Madrid: Florentino Pérez, the founding chairman of the ‘Super League’, said Tuesday that the new competition is being created to save soccer. Pérez said that it is not the intention to make the rich clubs richer by starting the ‘Super League’.
Pérez is the president of Real Madrid, one of the 12 clubs behind the breakaway competition. If the competition finally happens it could challenge the existence of the Champions League. Pérez also asserted that it ‘impossible’ that players from the participating teams will be banned by UEFA. He also said the new league won’t start next season if a deal isn’t reached with European soccer’s governing body.

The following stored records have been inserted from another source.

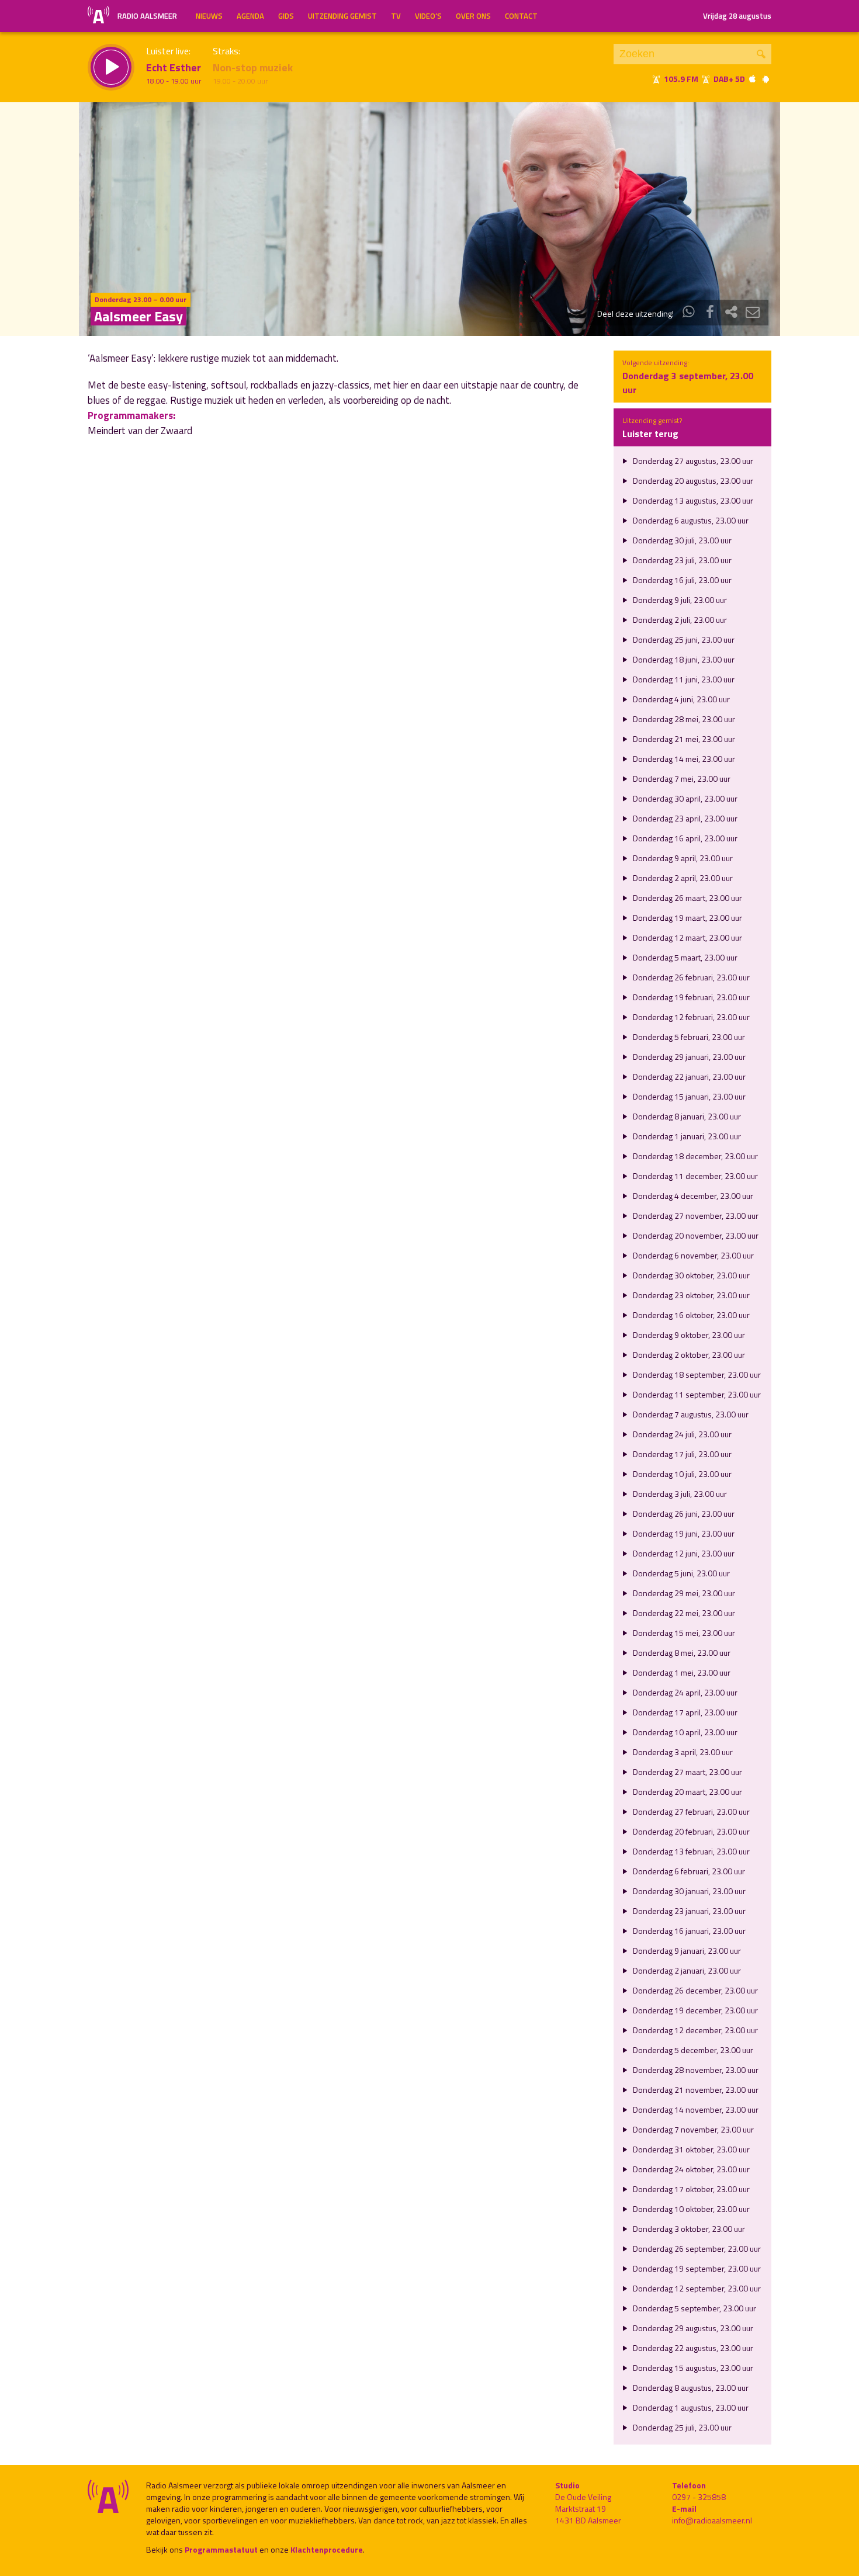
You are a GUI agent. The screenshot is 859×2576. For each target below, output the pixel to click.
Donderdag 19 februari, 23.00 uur (690, 997)
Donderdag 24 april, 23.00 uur (684, 1692)
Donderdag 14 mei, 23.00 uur (683, 759)
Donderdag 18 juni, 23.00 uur (683, 659)
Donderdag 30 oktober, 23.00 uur (690, 1275)
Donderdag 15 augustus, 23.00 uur (692, 2368)
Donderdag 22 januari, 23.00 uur (688, 1076)
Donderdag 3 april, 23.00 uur (682, 1752)
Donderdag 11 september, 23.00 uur (696, 1394)
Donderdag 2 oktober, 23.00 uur (688, 1354)
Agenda (250, 16)
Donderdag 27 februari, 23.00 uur (690, 1811)
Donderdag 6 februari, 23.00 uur (688, 1871)
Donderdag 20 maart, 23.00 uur (686, 1791)
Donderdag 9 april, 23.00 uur (682, 858)
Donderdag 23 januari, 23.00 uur (688, 1911)
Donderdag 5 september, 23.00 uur (693, 2308)
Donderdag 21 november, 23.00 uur (694, 2089)
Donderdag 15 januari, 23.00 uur (688, 1096)
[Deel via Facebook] (710, 313)
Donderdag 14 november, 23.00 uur (694, 2109)
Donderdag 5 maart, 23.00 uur (684, 957)
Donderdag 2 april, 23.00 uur (682, 878)
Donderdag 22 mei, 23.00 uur (683, 1613)
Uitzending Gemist (342, 16)
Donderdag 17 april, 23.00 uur (684, 1712)
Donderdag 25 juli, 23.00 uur (681, 2427)
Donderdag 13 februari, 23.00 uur (690, 1851)
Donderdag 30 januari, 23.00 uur (688, 1891)
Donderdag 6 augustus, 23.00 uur (690, 520)
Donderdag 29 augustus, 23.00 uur (692, 2328)
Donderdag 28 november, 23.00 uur (694, 2070)
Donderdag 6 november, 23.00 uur (692, 1255)
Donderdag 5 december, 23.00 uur (692, 2050)
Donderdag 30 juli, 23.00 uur (681, 540)
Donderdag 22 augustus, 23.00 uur (692, 2348)
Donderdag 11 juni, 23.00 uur (683, 679)
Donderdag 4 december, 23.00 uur (692, 1196)
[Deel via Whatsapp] (689, 313)
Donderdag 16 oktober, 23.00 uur (690, 1315)
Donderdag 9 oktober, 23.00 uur (688, 1335)
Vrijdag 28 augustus (737, 16)
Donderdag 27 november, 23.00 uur (694, 1215)
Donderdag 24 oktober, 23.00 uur (690, 2169)
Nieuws (209, 16)
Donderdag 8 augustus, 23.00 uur (690, 2387)
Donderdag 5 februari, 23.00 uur (688, 1037)
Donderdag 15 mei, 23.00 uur (683, 1633)
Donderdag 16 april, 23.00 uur (684, 838)
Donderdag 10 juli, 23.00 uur (681, 1474)
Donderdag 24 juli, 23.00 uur (681, 1434)
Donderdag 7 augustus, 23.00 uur (690, 1414)
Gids (286, 16)
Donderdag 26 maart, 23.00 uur (686, 898)
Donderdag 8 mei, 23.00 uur (680, 1652)
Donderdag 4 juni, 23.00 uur (680, 699)
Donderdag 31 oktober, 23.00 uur (690, 2149)
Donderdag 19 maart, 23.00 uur (686, 917)
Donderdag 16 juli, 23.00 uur (681, 580)
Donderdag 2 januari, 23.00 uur (686, 1970)
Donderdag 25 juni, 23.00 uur (683, 639)
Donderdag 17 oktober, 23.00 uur (690, 2189)
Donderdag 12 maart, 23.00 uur (686, 937)
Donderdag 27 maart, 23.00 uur (686, 1772)
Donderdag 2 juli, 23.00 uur (679, 619)
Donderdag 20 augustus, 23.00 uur (692, 480)
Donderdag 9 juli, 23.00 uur (679, 600)
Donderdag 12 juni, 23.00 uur (683, 1553)
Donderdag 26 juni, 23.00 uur (683, 1513)
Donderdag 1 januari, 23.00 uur (686, 1136)
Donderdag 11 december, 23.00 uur (694, 1176)
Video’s (428, 16)
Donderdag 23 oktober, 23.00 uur (690, 1295)
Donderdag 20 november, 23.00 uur (694, 1235)
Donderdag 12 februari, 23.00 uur (690, 1017)
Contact (521, 16)
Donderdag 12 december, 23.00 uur (694, 2030)
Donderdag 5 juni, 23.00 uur (680, 1573)
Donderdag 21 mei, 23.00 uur (683, 739)
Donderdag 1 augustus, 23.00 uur (690, 2407)
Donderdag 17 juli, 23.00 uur (681, 1454)
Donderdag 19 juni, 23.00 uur (683, 1533)
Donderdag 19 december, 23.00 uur (694, 2010)
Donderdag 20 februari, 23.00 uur (690, 1831)
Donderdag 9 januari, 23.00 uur (686, 1950)
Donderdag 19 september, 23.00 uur (696, 2268)
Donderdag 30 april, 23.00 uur (684, 798)
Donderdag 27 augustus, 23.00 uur (692, 461)
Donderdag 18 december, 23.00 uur (694, 1156)
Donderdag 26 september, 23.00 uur (696, 2248)
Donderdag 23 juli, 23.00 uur (681, 560)
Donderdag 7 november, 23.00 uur (692, 2129)
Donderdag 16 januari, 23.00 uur (688, 1931)
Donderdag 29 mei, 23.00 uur (683, 1593)
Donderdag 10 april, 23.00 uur (684, 1732)
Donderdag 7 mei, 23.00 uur (680, 778)
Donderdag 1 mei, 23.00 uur (680, 1672)
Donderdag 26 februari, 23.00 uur (690, 977)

Pérez also didn’t completely rule out the possibility that the Super League won’t start at all. However, he indicated that the clubs were prepared to go all the way to make it happen.
Pérez is the first of the club presidents to speak publicly after the proposed new league was announced Sunday. He said clubs were ‘ruined’ financially by the coronavirus pandemic. He asserted that the Super League was the solution to ‘save soccer in a critical moment’.

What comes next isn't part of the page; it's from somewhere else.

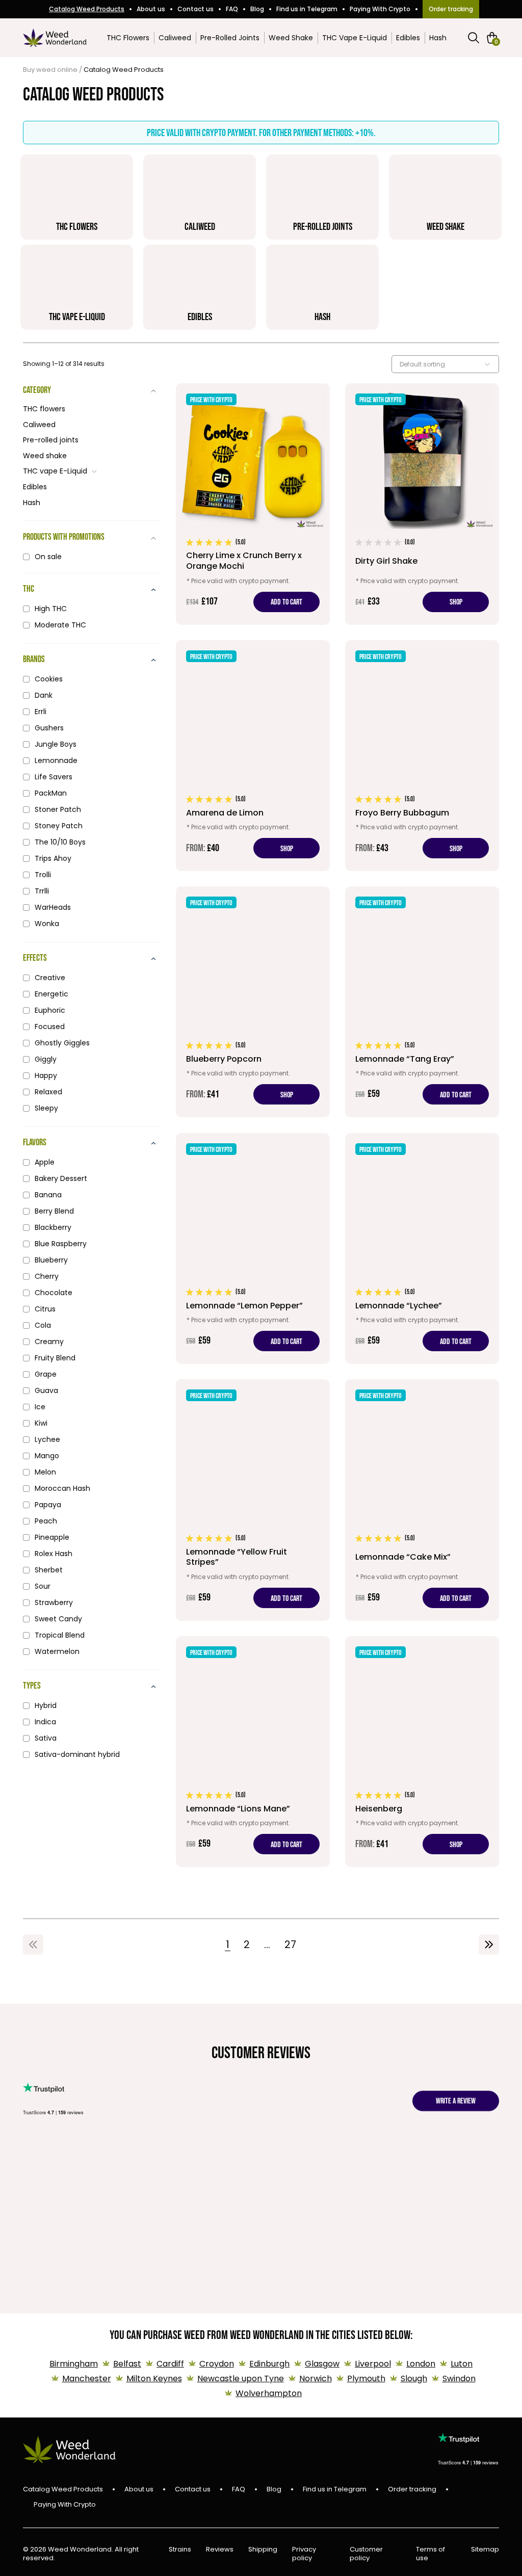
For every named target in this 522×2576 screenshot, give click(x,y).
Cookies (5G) (203, 2168)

“We are all going through a very difficult situation,” Pérez said in an interview on a Spanish TV channel. “When you don’t have revenue, the only way to change that is to try to have more competitive and attractive games,” Pérez said.
“Soccer has to evolve, just like businesses and everyone has to evolve. Soccer has to adapt. We felt that we needed to change something to help make soccer more attractive,” Pérez added.
Pérez said the new Champions League format proposed by UEFA for 2024 won’t produce enough revenue to help save the sport. “With the way the revenues are now in the Champions League, all clubs will die,” Pérez asserted. “The big ones (clubs), the medium ones and the small ones, all will suffer. By 2024, when this new format is supposed to begin, the clubs will all be gone,” he added.
The Real Madrid president said the revenue brought in by the bigger clubs in a competition like the Super League would benefit the soccer industry in general.
“This is what is profitable, and this money will end up reaching everyone,” Pérez said. He noted that the big clubs are the ones that will keep buying players and will have the solidarity to keep helping everyone in soccer.